Cash-out guide →Home Improvement Loan
Renovation-specific financing — RenoFi, FHA 203(k), Fannie HomeStyle. Lend against the home's after-renovation value.
Renovation loans →The "don't touch the first mortgage" problem
If you locked a 3% mortgage in 2020 or 2021, a cash-out refinance at 2026 rates resets your entire balance to the new rate — usually a terrible trade. That's why HELOCs and home equity loans (second-position liens) are dominant right now: you keep your low first mortgage and only pay current-market rates on the equity portion you actually borrow.
The median San Diego homeowner with a sub-4% rate has $400K+ of unused equity. A HELOC can unlock that capital without giving up the rate that's now worth tens of thousands per year.
What you can use equity for
- Renovations. Kitchens, ADUs, primary suite additions. Can also be tax-deductible.
- Debt consolidation. Replacing 22% credit-card debt with 8.5% HELOC interest can save thousands per year — but only if you don't run the cards back up.
- Down payment on a second home or investment property.
- Bridge for a new home purchase.
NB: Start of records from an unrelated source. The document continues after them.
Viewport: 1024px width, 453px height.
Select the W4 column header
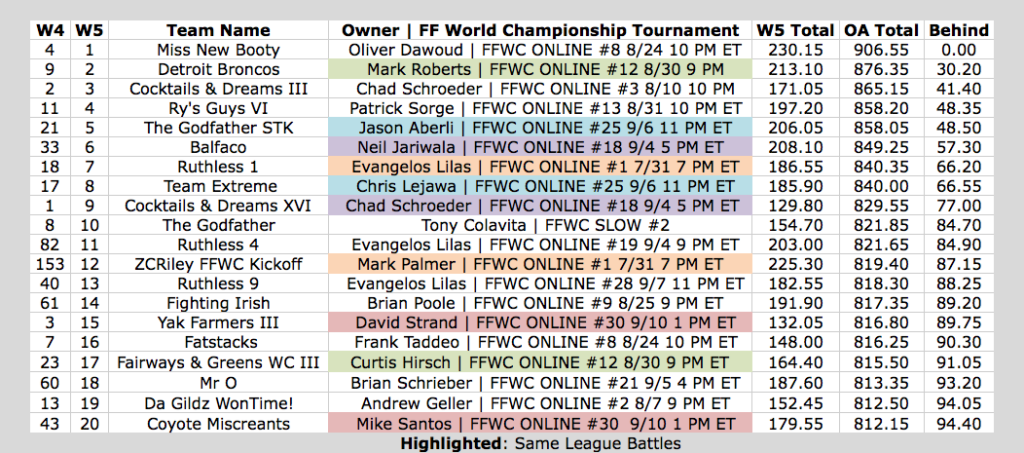(x=49, y=30)
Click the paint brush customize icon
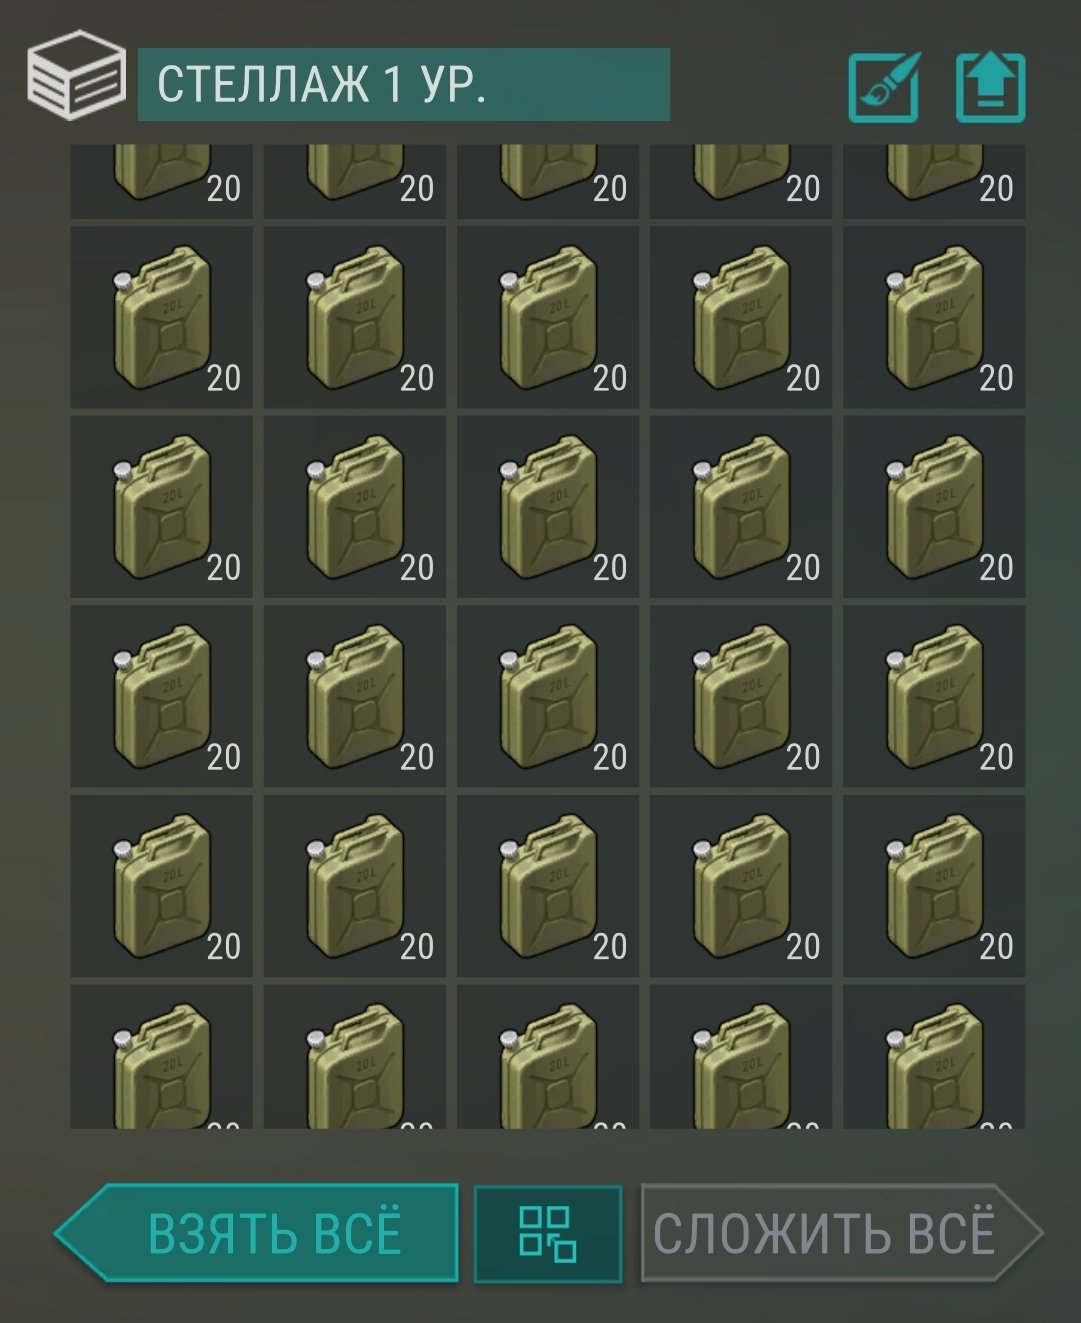Image resolution: width=1081 pixels, height=1323 pixels. (884, 87)
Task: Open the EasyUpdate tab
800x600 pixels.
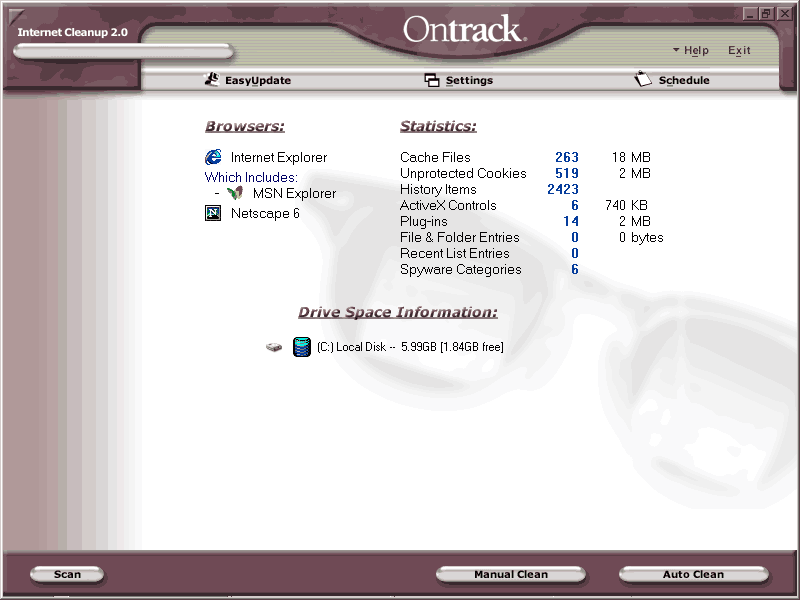Action: coord(257,80)
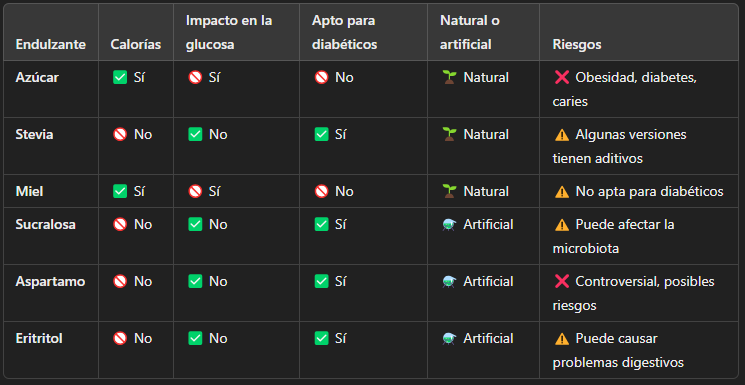The height and width of the screenshot is (385, 745).
Task: Click the green check in Miel Calorías cell
Action: (120, 192)
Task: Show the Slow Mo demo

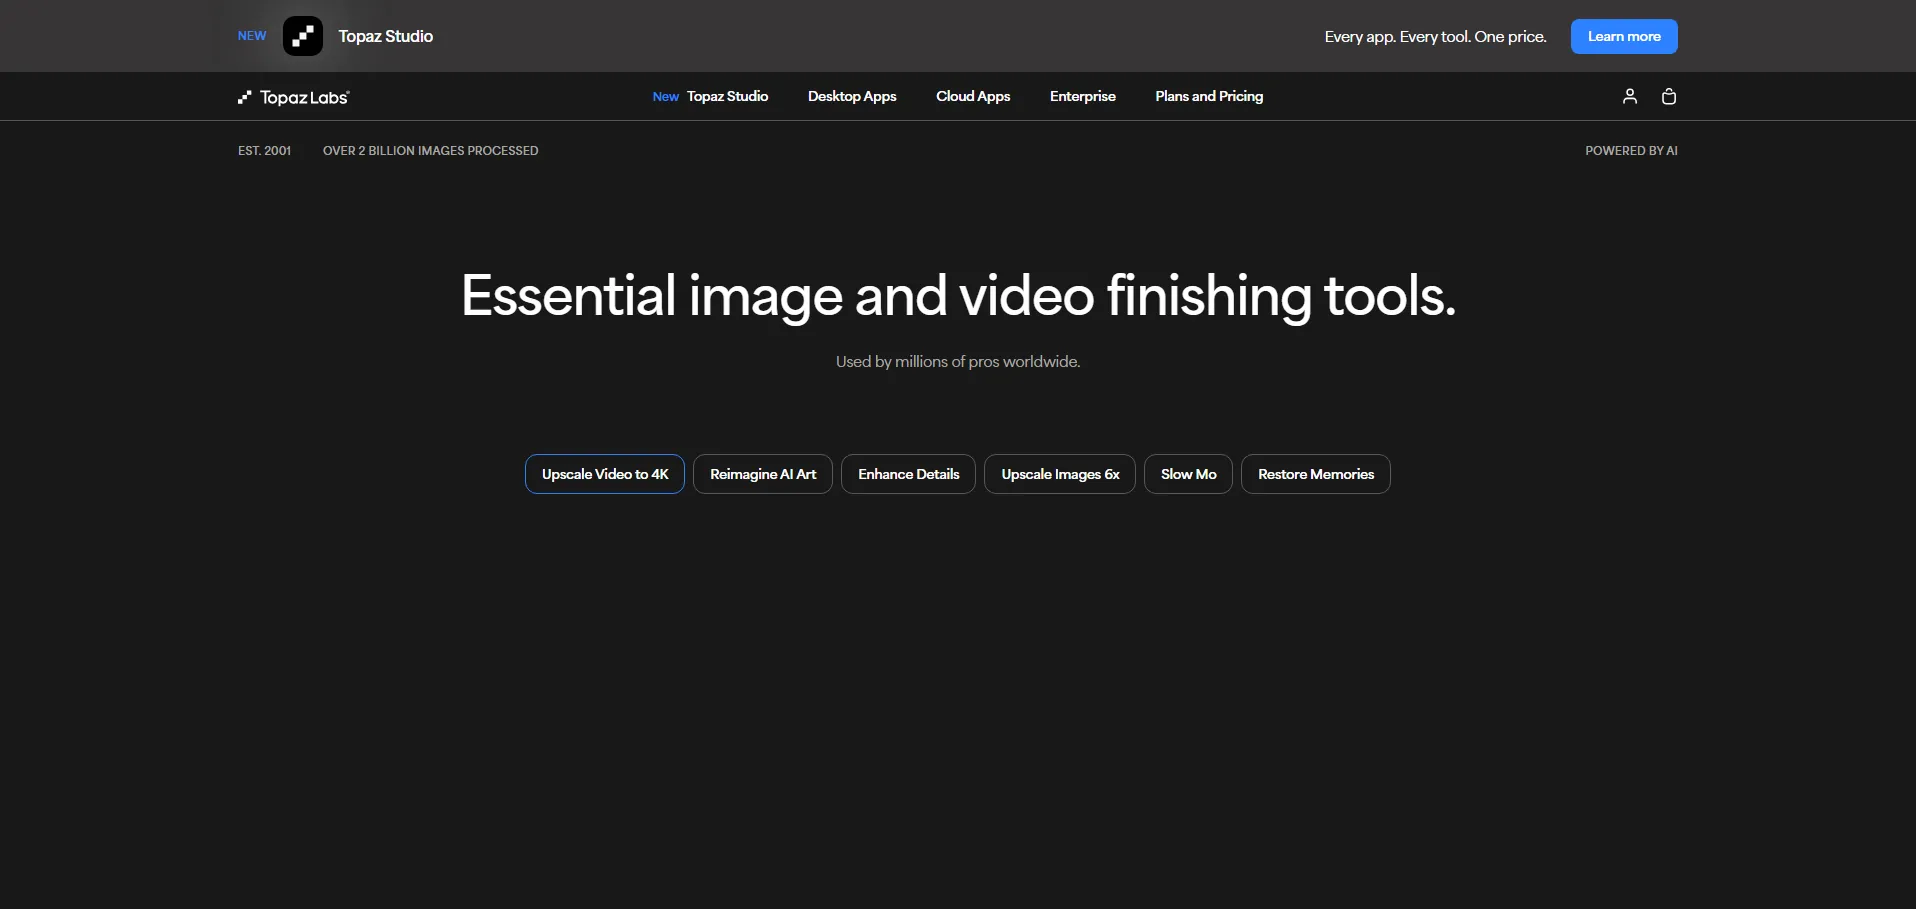Action: coord(1188,474)
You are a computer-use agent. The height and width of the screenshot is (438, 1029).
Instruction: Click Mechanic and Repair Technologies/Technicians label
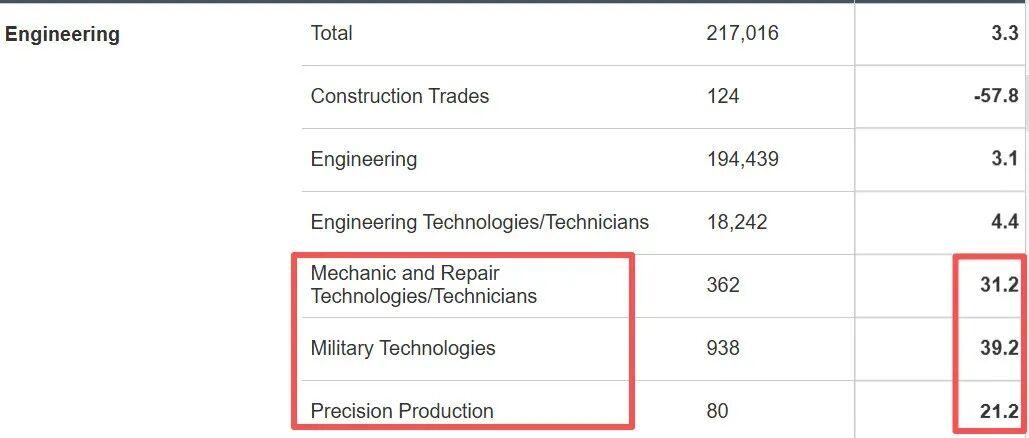tap(423, 285)
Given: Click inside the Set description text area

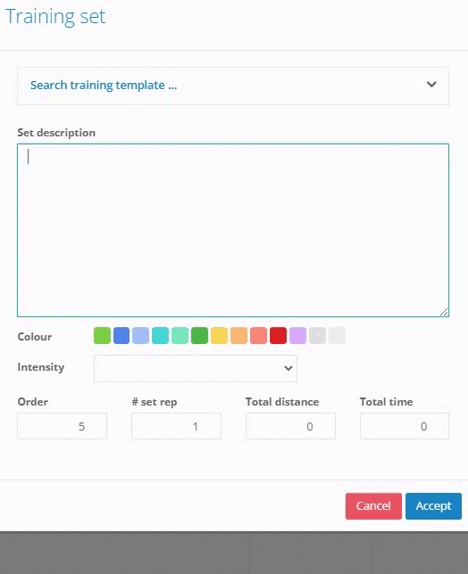Looking at the screenshot, I should 233,230.
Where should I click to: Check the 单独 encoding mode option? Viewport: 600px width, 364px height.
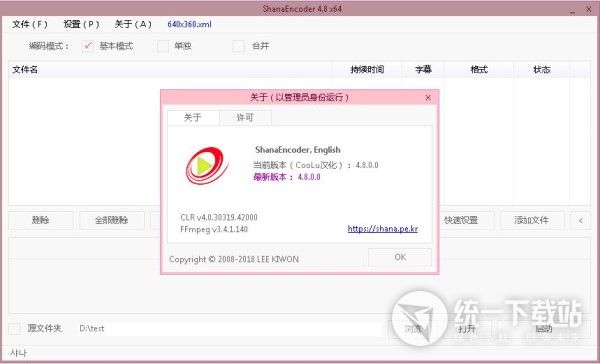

Buy first, sell second.
- Tuition, weddings, large purchases. Cheaper than personal loans; risk is your house.
What you usually shouldn't use it for
- Vacations, cars, or anything that depreciates faster than you can pay it down.
- Stock market speculation or crypto. Borrowing against your house to invest is leverage on leverage.
- Covering ongoing monthly bills. If income won't cover the bills, a HELOC just delays the reckoning.
Equity at a glance — San Diego, 2026
| Option | Rate type | Typical rate (2026) | Best for |
|---|---|---|---|
| HELOC | Variable (Prime + margin) | ~8.0–9.5% | Flexible, ongoing access |
| Home Equity Loan | Fixed | ~8.5–9.75% | One-time projects with known cost |
| Cash-Out Refi | Fixed | ~6.875–7.5% | Only if your existing rate is higher |
| FHA 203(k) / HomeStyle | Fixed | ~6.5–7.25% | Renovation rolled into the purchase or refi |
Rates are illustrative for 2026 and vary by FICO, CLTV, and lender. Get a real quote before deciding.